L'essentiel des lois de la Chine en matière de droits d'auteur s'apparentent à celles des Etats-Unis: il est interdit de voler ou de profiter de l'œuvre de quelqu'un. En cas de violation des droits d'auteur, le propriétaire lésé peut alerter l'organisme de protection des droits d'auteur ou engager des poursuites judiciaires.

Des conventions plus permissives

Cependant, les conventions en matière de droits d'auteur en Chine et aux Etats-Unis ne sont pas identiques. Par exemple, la Chine n'a pas d'équivalent de la doctrine américaine d'«utilisation juste», selon laquelle la reproduction de certaines œuvres est autorisée à partir du moment où celle-ci entre dans certaines catégories faisant l'objet d'une exception, comme les parodies ou matériels pédagogiques. Par exemple, il n'est pas interdit de photocopier une image et de la distribuer à des élèves. Cette norme a tendance à être largement appliquée dans les tribunaux américains. Autre différence: la Chine se dispense de payer des droits d'auteur pour retransmettre les émissions de sport en direct. Cette exception est devenue problématique pendant les J.O. d'été de 2008. Certains enregistrements réalisés aux Etats-Unis avaient été diffusés en Chine sans autorisation.

En outre, la Chine est bien plus laxiste que les Etats-Unis. Un rapport de l'Alliance internationale pour la propriété intellectuelle révèle que 90 % des DVD distribués en Chine sont des copies illégales. C'est pourquoi ce pays figure en tête de la liste de surveillance prioritaire (Priority Watch List) du US Trade Representative (Représentant au commerce), qui juge le pays «très inefficace et non dissuasif» en ce qui concerne le respect des droits d'auteur. En Chine, ce n'est pas un délit de violer des droits d'auteur à des fins non lucratives. Ainsi, si vous copiez un DVD et le distribuez à tous vos amis, la justice ne peut rien contre vous. Tandis que les tribunaux américains ordonnent des peines de prison même si le piratage n'est pas motivé commercialement. (Les condamnations à de longues peines de prison sont rares, mais suffisamment fréquentes pour faire peur aux pirates en devenir.) De surcroît, en Chine, les dommages et intérêts qui découlent des poursuites sont tellement insignifiants qu'ils ne dissuadent pas la plupart des pirates.

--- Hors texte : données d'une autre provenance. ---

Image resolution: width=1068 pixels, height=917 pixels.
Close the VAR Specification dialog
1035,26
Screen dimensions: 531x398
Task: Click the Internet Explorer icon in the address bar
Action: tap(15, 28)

En Chine, la protection des droits d'auteur est faible, notamment à cause de la taille du pays: il est difficile de faire respecter les lois contre le piratage sur un territoire aussi étendu, en particulier dans les zones rurales où les moyens policiers sont limités. En attendant, les contraintes commerciales et la censure alimentent le marché noir. La Chine limite la quantité de produits sous copyright qui peuvent entrer sur son territoire. Par exemple, les pouvoirs publics n'autorisent que 20 films étrangers par an dans les salles cinémas chinoises, ce qui pousse les cinéphiles à acheter des DVD copiés illégalement dans la rue. Quant aux pirates, ils profitent du temps que la censure met à exercer son pouvoir. Les clients ont donc la possibilité de se procurer des livres et autres produits protégés par des droits d'auteur plusieurs jours ou semaines avant leur date de sortie officielle.